新東名愛知区間の6車線化はいつ?ネクスコに聞いてみた

新東名、新名神については日本の大動脈である事から、早急な6車線化が求められています。特に昨今は小売店舗増や通販の普及による物流増で大型トラックが増加しその需要はさらに高くなり、自動運転の議論も進み、安心安全で快適な道路を求めるニーズが高まっているのが現状です。
国交省は新東名の6車線化許可時に図を出していますが、以下の図をご覧ください。

少し古い図ですので、こちらで追加しました。H30年8月に新東名の6車線化が事業認可され今年7月に一部区間が6車線化運用開始されたのに続き、H31年3月には新名神の猪瀬ポール区間も撤去の認可が出ました。しかし、新東名・新名神全体で見るとまだ半分程度4車線区間が残っているのが現状です。もともと新東名・新名神は6車線で計画されましたが、コスト削減等の議論で暫定4車線で開通している経緯があります。物流の観点から見ると、新東名・新名神は全て6車線で施工する事が妥当でしょう。東京~名古屋間の輸送需要を考えた時に海老名~御殿場間も重要ですが、次にネックになるのは新東名の愛知県区間です。この区間は周辺が6車線に囲まれており、車線変更による事故リスクやドライバーの疲労軽減等の整備効果が大きいと思われます。
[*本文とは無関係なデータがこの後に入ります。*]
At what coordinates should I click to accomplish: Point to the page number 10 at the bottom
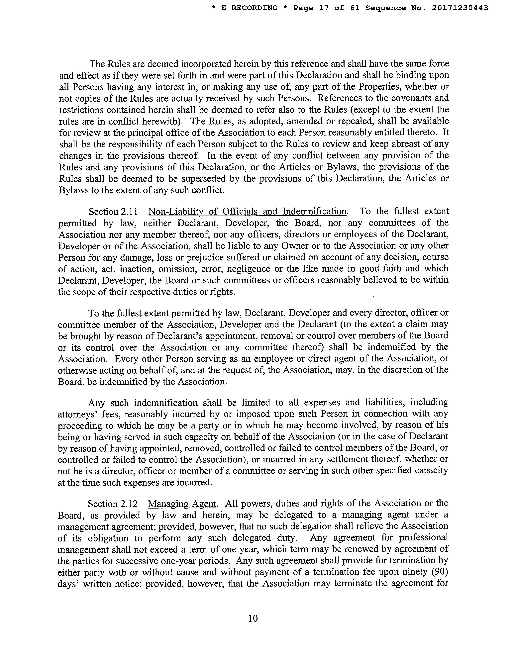[253, 618]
これらについて、国交省及びネクスコ中日本に見解を聞いてみました。

国交省

ご相談のありました新東名愛知区間の日本国政府(国:中部地整)の方針につきましては、平成30年6月に閣議決定された「未来投資戦略2018」において、「高速道路でのダブル連結トラック、トラック隊列走行の実現も見据え、新東名、新名神高速道路の6車線化など既存ストックを活用した機能強化により、三大都市圏をつなぐダブルネットワークの安定性・効率性を更に向上させる」こととしており、新東名、新名神高速道路における6車線化の方針をお示ししています。

■「未来投資戦略2018(平成30年6月)」62ページ(4~7行目)参照

http://www.kantei.go.jp.cache.yimg.jp/jp/singi/keizaisaisei/pdf/miraitousi2018_zentai.pdf

ネクスコ中日本

上記(未来投資戦略2018)の方針を踏まえ、物流の基軸となる東名・名神軸において、通行止め、大規模災害、リニューアル工事等の際の安定的な交通確保の観点から新東名の静岡県区間及び新名神の一部区間について、社会資本整備審議会での審議を通じて事業化がなされ、鋭意工事を進めているところです。

ご相談を頂きました新東名の愛知県区間につきましても、NEXCO中日本において、現在、6車線化に向けた調査等を実施しており、今後事業化に向けて社会資本整備審議会等の場で議論されるものと考えております。

これらの回答を踏まえると、国として「新東名・新名神は6車線化する」という内容を閣議決定したのであれば、全ての区間を6車線化するのが妥当な対応でしょう。ネクスコ西日本は6車線化はあまり乗り気ではないみたいですが、ネクスコ中日本は国から認可を受けて即工事に入るようなかなり気前の良い会社です。こういう事こういう事をするあたり、サービス重視の社風になっているのでしょう。新東名愛知区間に限っては、用地取得は6で取っているので用地取得の問題はありません。ただし今の区間のようにポールを引き抜いて終わりではなく、残りの区間は最初から4車線で建設したので橋脚を立てたりトンネルを掘る等の大規模な工事が必要です。常磐道や圏央道でも新規橋脚を立てる勢いで工事をしているのだから新東名・新名神でできないはずはありません。費用が掛かるといわれますが新東名・新名神は日本の物流を支える大動脈なので十分通行料収入でペイでき収支面の問題も皆無です。物流の進化は高速道路の進化よりも早いのです。2021年度までに認可して、2023年を予定している新東名神奈川区間と同時に供用するのがベストなのではないでしょうか。各高速道路会社の調査が終わり次第、国交省は新東名・新名神の残り区間について一括で6車線化認可を出すぐらいの思い切ったスピード感ある対応が求められているのは間違いないでしょう。